Required work ::
• a. Reproduce the ECG passage between "The favourable diagnostic" and "need to be evaluated.", inclusive.
• b. Answer these questions using the ECG passage:
(i) What AUC did the researchers report for detecting pulmonary arterial hypertension?
(ii) What serum potassium level was the hyperkalaemia model trained to detect?
(iii) Which two approaches were combined in the novel model architecture mentioned in the first paragraph?

Document passage ::
»»

Another group of investigators used a large, 12-lead ECG dataset to train machine-learning models for the detection of HCM together with other elements of cardiac structure (LV mass, left atrial volume and early diastolic mitral annulus velocity) and disease (pulmonary arterial hypertension, cardiac amyloidosis and mitral valve prolapse)46. Although a different model architecture was applied from that in the aforementioned study, including a novel combination of CNNs and hidden Markov models, the performance of the model for the detection of HCM was also quite favourable, with an AUC of 0.91. Of note, the researchers also reported good performance for the detection of pulmonary arterial hypertension (AUC 0.94), cardiac amyloidosis (AUC 0.86) and mitral valve prolapse (AUC 0.77).

The favourable diagnostic performance of these models suggests that HCM screening based on fully automated AI–ECG algorithms might be feasible in the future. External validations in other populations with greater racial diversity, as well as in athletes and in adolescents, will be crucial in the evaluation of the AI–ECG algorithm as a future screening tool for HCM in individuals at risk of adverse outcomes, particularly sudden cardiac death. Direct comparisons with other possible screening methods and cost-effectiveness and other practical implementation issues also need to be evaluated.

Detection of hyperkalaemia

Numerous studies have shown that either hyperkalaemia or hypokalaemia is associated with increased mortality, and evidence suggests that the mortality associated with hyperkalaemia might be linked to underdosing of evidence-based therapies47. Our group has evaluated the performance of an AI–ECG CNN for the detection of hyperkalaemia in patients with chronic kidney disease48,49. In the latest large-scale evaluation, the model was trained to detect serum potassium levels of ≥5.5 mmol/l using >1.5 million ECGs from nearly 450,000 patients who underwent contemporaneous assessment of serum potassium levels. This level of potassium was chosen because this threshold was thought to be clinically actionable. At this cut-off point, the model demonstrated 90% sensitivity and 89% sensitivity in a multicentre, external validation cohort49. This algorithm could be applied to detect clinically silent but clinically significant hyperkalaemia without a blood draw and could facilitate remote patient care, including diuretic dosing, timing of haemodialysis or adjustment of medications such as angiotensin-converting enzyme inhibitors or angiotensin-receptor blockers in the setting of heart failure or chronic kidney disease.

««

Records from a collection:
»»

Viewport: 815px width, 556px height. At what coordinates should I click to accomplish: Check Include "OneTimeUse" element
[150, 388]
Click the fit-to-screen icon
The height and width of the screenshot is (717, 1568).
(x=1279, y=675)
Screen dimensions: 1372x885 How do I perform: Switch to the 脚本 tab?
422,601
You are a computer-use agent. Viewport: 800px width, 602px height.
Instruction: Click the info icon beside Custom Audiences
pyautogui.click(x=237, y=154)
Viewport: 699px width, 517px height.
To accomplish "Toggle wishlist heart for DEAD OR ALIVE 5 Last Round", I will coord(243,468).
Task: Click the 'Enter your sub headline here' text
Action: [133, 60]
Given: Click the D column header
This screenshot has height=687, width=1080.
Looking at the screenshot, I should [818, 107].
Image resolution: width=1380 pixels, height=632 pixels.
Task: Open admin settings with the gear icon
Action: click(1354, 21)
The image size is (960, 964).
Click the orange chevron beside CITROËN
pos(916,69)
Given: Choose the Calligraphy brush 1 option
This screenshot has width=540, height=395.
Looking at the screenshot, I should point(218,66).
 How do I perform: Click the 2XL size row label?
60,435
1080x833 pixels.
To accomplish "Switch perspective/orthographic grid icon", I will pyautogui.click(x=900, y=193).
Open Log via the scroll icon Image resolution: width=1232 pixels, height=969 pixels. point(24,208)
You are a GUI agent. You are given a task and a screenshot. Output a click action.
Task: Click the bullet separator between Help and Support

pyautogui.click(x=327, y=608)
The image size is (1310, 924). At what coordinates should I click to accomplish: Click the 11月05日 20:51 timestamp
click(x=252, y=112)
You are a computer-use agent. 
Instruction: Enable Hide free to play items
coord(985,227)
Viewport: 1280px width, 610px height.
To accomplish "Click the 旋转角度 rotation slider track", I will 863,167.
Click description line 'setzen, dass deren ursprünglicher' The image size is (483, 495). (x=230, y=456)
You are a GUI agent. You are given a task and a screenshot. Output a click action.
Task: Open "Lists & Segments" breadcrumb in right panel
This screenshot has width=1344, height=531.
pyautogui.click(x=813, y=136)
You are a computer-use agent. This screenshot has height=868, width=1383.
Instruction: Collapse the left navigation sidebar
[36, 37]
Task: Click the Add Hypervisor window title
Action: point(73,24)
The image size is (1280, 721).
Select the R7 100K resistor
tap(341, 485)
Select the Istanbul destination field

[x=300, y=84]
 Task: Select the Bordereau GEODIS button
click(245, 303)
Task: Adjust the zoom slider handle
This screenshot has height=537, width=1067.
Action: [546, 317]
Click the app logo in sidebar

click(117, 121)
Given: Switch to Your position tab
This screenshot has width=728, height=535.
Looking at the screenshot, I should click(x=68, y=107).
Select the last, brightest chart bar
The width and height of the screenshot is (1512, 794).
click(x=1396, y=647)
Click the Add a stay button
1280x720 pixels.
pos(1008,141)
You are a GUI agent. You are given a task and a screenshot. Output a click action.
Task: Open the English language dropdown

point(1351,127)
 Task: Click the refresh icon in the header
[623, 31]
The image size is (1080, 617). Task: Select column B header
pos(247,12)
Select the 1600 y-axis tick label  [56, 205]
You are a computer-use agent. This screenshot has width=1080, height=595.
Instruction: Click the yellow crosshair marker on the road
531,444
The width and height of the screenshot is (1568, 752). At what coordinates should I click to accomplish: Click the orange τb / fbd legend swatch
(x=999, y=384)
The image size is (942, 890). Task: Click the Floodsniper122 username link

««

Responses by item number ::
• a.
The favourable diagnostic performance of these models suggests that HCM screening based on fully automated AI–ECG algorithms might be feasible in the future. External validations in other populations with greater racial diversity, as well as in athletes and in adolescents, will be crucial in the evaluation of the AI–ECG algorithm as a future screening tool for HCM in individuals at risk of adverse outcomes, particularly sudden cardiac death. Direct comparisons with other possible screening methods and cost-effectiveness and other practical implementation issues also need to be evaluated.

• b.
(i) 0.94
(ii) ≥5.5 mmol/l
(iii) CNNs and hidden Markov models